* _TASK REQUIREMENTS_
Reproduce, please, only the lines from the first line below to the line containing "Click the Russian flag beside Tinkoff", inclusive.

* _INPUT_
■ ■ ■ ■ ■

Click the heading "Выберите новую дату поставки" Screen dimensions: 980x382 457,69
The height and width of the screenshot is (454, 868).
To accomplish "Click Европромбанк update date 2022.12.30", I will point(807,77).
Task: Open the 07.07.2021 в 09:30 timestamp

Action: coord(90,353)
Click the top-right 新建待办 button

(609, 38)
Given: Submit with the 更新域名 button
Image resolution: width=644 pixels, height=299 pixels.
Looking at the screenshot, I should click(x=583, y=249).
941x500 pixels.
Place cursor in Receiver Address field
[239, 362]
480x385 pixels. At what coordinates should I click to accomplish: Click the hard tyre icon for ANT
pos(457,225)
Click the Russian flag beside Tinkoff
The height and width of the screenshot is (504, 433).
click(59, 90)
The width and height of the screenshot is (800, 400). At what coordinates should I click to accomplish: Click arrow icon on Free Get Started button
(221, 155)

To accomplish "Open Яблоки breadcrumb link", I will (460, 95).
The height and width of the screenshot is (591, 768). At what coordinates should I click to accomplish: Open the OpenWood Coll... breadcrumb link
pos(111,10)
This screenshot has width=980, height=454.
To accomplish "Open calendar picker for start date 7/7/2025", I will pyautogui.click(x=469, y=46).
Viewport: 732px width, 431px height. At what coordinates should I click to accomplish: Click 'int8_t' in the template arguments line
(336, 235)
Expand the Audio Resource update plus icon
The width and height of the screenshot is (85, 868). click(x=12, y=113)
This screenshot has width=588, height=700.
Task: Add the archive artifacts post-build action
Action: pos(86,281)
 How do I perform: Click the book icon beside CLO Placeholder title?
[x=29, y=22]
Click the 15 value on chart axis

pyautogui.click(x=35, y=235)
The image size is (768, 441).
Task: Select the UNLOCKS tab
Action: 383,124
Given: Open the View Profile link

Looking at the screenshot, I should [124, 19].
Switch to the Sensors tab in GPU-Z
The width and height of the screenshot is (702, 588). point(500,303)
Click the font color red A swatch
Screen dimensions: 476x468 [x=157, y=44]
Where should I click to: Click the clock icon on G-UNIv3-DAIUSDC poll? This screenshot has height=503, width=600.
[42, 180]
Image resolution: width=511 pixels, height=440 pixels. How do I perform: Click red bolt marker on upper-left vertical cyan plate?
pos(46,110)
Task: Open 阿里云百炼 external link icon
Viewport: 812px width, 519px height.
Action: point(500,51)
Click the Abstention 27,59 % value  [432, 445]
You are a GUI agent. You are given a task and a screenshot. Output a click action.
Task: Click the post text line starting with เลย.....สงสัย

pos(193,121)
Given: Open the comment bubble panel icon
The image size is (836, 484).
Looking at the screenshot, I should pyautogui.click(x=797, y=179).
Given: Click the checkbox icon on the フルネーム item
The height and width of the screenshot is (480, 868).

■ ■ ■ ■ ■

* _SOLUTION BELOW_
Click the heading "Выберите новую дату поставки" Screen dimensions: 980x382 457,69
The height and width of the screenshot is (454, 868).
To accomplish "Click Европромбанк update date 2022.12.30", I will point(807,77).
Task: Open the 07.07.2021 в 09:30 timestamp

Action: coord(90,353)
Click the top-right 新建待办 button

(609, 38)
Given: Submit with the 更新域名 button
Image resolution: width=644 pixels, height=299 pixels.
Looking at the screenshot, I should click(x=583, y=249).
941x500 pixels.
Place cursor in Receiver Address field
[239, 362]
480x385 pixels. At what coordinates should I click to accomplish: Click the hard tyre icon for ANT
pos(457,225)
Click the Russian flag beside Tinkoff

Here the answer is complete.